Integration of the Biopsychosocial Model in Contemporary Psychiatryby Shaheen E Lakhan, MD, PhD, MEd, MS | March 26, 2006
Psychosis involves a disconnection with reality and perceptions outside the range of normality. Moreover, it is the common multifaceted symptom of psychotic disorders often accompanied by behavioral abnormalities and cognitive impairments. In fact, such characteristics are used to differentially classify conditions. Not only do these special illnesses require substantial medical care, but clinical management involves multidimensional schemata pursuant to the biopsychosocial model.
Psychotic disorders are unique, for they are capable of changing the affected person beyond the scope of more biological ailments, such as cancer. Whereas cancer has distinct TNM classifications (tumor, necrosis, metastasis), disorders involving psychosis are less categorized by biology and neuropathology. Patient and family interviews and medical histories are used for a comprehensive assessment for psychiatric diagnosis. The heterogeneous nature of mental illness is somewhat delineated by the use of diagnostic manuals. Even then, persons diagnosed with the same psychiatric disorder may not necessarily share the same disease etiology. Moreover, psychosis often accompanies poor insight or the “inability to recognize a morbid process within oneself” (ignorance of being ill). Patients who are able to secure treatment are frequently unmindful of their illness.
Diagnostic classification manuals such as the Diagnostic and Statistical Manual of Mental Disorders, Fourth Edition (APA, 1994) serve as provisional constructs allowing the international biomedical community to employ inclusion and exclusion criteria based on potential deviations from normal psychological functioning. In fact, they explicitly serve not to educate a particular etiology or pathology. Rather, they reasonably classify disorders by symptom profiles for effective universal communication. Essentially, manuals offer standards for symptom definition and differential diagnosis. However, in the 1980’s the American Psychiatric Association promoted the integration of the biopsychosocial model in contemporary psychiatry.
The American Journal of Psychiatry established treatment recommendations for patients with psychotic disorders (2004). The health care management is delineated into seven phases:
1. Assessing symptoms and establishing a diagnosis.
2. Developing a plan of treatment.
3. Developing a therapeutic alliance and promoting adherence.
4. Providing patient and familiar education and therapies.
5. Treating co-morbid conditions.
6. Attending to the patient’s social circumstances and functioning.
7. Integrating treatments from multiple clinicians.

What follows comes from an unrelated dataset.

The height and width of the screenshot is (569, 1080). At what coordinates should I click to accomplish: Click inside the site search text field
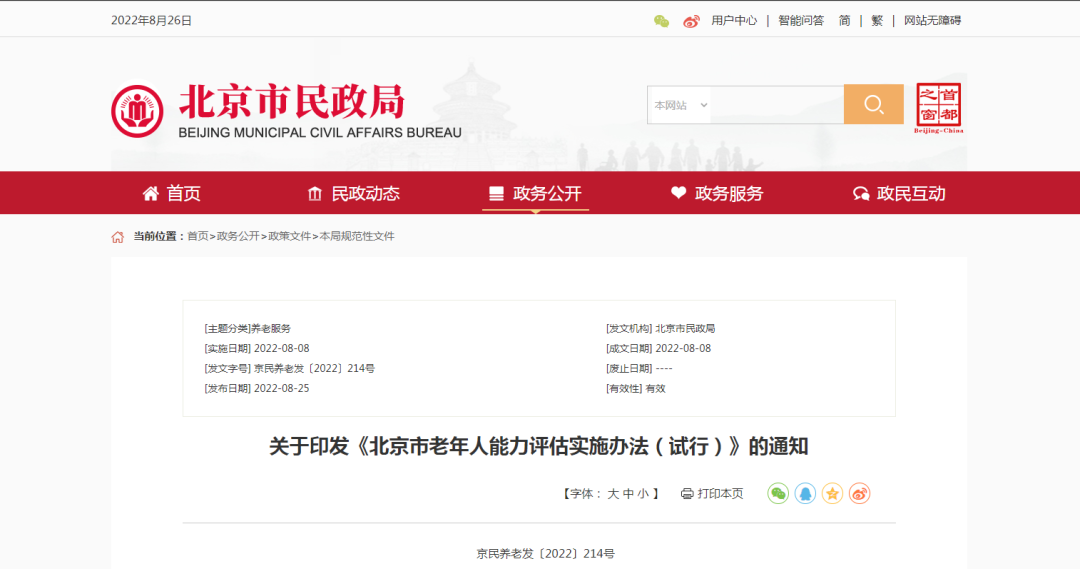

It is noteworthy to highlight the (ideal) collaboration efforts of practitioners across the biopsychosocial model in the management of psychotic disorders, namely schizophrenia. It is the most debilitating psychiatric disorder, requiring a disproportioned share of medical resources due to its early onset and chronic and severe nature. Modern views on schizophrenia stem from Krapelin (1971) and Bleuler (1950), who underlined long-term deterioration and explicated loose associations in the disease process, respectively. It has since evolved and the medical community has adopted a more objective and rounded diagnostic criteria found in the DSM-IV. In a therapeutic alliance, both psychopharmacological and psychosocial interventions are described as to treat both acute and stable presentations of schizophrenia.
Anonymous. (2004). Part A: Treatment Recommendations for Patients with Schizophrenia. American Journal of Psychiatry, 161(2), 3-56.
APA. (1994). Diagnostic and Statistical Manual of Mental Disorders DSM-IV. New York: Amer Psychiatric Pub.
Bleuler, E. (1950). Dementia praecox or the group of schizophrenias. New York: International Universities Press.
Kraepelin, E. (1971). Dementia praecox and paraphrenia. New York: Krieger.